▸ **SUPPLIED MATERIAL**:
◆ ◆ ◆ ◆ ◆
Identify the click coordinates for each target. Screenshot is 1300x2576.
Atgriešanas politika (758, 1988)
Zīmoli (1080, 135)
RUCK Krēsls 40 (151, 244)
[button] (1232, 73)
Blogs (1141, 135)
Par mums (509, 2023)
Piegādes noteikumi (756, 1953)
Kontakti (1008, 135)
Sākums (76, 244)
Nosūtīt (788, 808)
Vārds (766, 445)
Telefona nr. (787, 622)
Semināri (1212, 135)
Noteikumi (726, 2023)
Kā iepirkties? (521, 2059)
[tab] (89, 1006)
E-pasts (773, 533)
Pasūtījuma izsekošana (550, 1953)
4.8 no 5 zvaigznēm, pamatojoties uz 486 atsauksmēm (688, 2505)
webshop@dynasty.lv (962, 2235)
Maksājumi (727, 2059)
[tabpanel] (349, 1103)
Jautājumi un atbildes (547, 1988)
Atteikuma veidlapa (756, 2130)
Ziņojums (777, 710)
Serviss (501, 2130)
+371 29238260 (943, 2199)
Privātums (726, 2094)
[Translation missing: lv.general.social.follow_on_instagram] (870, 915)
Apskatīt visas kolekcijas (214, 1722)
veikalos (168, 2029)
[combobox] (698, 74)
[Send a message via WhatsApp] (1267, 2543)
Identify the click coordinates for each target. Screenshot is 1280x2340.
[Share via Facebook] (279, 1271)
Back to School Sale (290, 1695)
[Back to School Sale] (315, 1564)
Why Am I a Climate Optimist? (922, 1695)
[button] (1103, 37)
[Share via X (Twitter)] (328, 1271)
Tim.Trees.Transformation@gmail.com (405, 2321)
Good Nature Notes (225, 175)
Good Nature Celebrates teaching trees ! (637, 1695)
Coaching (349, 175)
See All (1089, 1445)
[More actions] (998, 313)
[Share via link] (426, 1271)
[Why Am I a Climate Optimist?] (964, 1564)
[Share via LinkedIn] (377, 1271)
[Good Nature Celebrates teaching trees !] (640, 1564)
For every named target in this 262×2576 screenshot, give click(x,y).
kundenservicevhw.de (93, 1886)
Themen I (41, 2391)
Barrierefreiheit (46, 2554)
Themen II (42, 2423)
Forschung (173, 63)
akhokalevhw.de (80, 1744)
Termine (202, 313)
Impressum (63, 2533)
◆ ◆ ◆ ◆ ◆
▸ **EXERCISE DIRECTIONS**:
Reproduce the listing word for word from its first line up to and including the line with "Vārds (766, 445)". Give no other lines.

▸ **TASK RESULT**:
Identify the click coordinates for each target. Screenshot is 1300x2576.
Atgriešanas politika (758, 1988)
Zīmoli (1080, 135)
RUCK Krēsls 40 (151, 244)
[button] (1232, 73)
Blogs (1141, 135)
Par mums (509, 2023)
Piegādes noteikumi (756, 1953)
Kontakti (1008, 135)
Sākums (76, 244)
Nosūtīt (788, 808)
Vārds (766, 445)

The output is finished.